1. Kapitel
Die Straße führte schnurgerade Richtung Norden.
Ella umklammerte das Lenkrad fester. Da hatte sie sich ja einen schönen Tag ausgesucht, um nach Hause zurückzukommen. Seit Stunden regnete es ununterbrochen. Das Flapp-Flapp des Scheibenwischers zerrte an ihren Nerven. Sie war müde und hielt nach einer Rastmöglichkeit Ausschau.
Endlich tauchte eine Tankstelle am Straßenrand auf. Obwohl es nicht mehr weit war, fuhr sie vor eine Zapfsäule und stieg aus. Sie atmete tief durch. Dann schob sie ihre Kreditkarte in den Schlitz und tankte den Wagen voll.
Irgendwie kam ihr alles so fremd und klein vor.
Sie war vor zwölf Jahren das letzte Mal hier gewesen, als Granma starb und ihr das Haus am Meer hinterließ. Ella hatte es gar nicht schnell genug loswerden können. Ihr Lebensmittelpunkt, dachte sie damals, war New York und nicht das verschlafene Nest an der Atlantikküste. Inzwischen bereute sie allerdings ihren Entschluss. Ein Haus am Meer wäre jetzt für sie der richtige Rückzugsort.
Das Geld aus dem Verkauf hatte sie in die Wohnung in New York gesteckt. Damals kam ihr die Entscheidung erwachsen vor.

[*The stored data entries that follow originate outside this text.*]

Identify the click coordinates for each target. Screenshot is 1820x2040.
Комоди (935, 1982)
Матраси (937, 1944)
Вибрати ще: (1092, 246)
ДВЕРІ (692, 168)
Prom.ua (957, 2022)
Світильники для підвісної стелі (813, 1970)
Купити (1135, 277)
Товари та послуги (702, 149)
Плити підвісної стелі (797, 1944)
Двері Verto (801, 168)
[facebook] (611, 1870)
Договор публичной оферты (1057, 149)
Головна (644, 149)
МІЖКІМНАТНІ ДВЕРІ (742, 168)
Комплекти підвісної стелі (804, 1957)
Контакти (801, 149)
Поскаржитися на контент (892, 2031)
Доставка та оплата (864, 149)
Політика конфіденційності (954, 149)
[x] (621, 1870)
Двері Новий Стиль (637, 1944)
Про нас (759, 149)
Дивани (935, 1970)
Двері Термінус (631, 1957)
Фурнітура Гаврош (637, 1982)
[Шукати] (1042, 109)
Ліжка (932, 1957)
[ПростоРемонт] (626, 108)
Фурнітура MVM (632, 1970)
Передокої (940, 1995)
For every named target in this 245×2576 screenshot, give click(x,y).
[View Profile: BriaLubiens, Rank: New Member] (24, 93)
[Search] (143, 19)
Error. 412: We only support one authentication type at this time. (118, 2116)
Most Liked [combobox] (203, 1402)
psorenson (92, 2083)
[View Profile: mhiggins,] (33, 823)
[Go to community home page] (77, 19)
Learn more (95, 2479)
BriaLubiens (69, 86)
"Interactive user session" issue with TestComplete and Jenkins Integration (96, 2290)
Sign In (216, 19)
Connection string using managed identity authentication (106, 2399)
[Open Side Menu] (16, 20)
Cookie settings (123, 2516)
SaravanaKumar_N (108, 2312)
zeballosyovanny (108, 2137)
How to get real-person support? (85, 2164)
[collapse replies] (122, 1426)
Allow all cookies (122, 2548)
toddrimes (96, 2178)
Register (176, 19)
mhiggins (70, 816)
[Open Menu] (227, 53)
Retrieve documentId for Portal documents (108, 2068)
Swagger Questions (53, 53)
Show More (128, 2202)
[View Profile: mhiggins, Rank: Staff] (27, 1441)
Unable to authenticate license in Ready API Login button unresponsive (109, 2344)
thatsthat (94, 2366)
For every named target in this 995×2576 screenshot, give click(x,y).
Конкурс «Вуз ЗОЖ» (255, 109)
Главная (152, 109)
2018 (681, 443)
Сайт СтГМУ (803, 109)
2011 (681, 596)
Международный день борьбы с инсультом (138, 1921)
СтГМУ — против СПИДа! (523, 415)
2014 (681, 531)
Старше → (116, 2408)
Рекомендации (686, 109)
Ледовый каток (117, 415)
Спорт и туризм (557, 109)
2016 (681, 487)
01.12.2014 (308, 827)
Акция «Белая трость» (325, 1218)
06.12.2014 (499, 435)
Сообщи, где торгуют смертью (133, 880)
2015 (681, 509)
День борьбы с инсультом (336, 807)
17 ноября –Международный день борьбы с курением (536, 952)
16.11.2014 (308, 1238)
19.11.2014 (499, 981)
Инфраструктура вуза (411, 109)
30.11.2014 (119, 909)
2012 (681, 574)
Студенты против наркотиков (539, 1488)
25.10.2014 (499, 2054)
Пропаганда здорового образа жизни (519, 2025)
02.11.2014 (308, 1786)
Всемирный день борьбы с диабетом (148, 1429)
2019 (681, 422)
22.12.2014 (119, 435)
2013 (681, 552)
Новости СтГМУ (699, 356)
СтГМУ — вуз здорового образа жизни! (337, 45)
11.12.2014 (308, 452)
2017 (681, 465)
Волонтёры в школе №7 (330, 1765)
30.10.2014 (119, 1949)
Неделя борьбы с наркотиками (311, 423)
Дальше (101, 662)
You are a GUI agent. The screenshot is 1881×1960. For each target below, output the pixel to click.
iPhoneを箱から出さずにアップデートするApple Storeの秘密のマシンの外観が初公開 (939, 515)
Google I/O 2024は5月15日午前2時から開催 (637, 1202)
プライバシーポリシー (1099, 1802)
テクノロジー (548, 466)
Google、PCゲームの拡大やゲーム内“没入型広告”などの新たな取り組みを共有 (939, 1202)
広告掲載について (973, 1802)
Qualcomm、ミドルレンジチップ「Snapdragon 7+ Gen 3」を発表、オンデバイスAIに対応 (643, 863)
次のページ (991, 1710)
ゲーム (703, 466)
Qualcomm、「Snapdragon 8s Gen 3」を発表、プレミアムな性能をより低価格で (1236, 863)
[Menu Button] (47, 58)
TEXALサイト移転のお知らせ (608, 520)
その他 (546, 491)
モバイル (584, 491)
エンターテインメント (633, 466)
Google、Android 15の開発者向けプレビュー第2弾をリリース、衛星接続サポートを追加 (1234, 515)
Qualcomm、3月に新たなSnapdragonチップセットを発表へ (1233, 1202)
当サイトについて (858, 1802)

Sie war erst fünfundzwanzig, hatte gerade nach dem Studium angefangen zu arbeiten und war um diese Anschubfinanzierung froh. Granma hätte es auch gefallen. Sie hatte immer gesagt, man solle nicht an der Vergangenheit hängen.
Ehe sie weiterfuhr, wählte Ella noch einmal die Telefonnummer ihrer Freundin Tara. Wie schon bei den letzten Versuchen meldete sich niemand.
Also dann. Hoffentlich freute Tara sich, wenn Ella sie überfiel. Vorsichtshalber hinterließ sie eine Nachricht auf der Mailbox.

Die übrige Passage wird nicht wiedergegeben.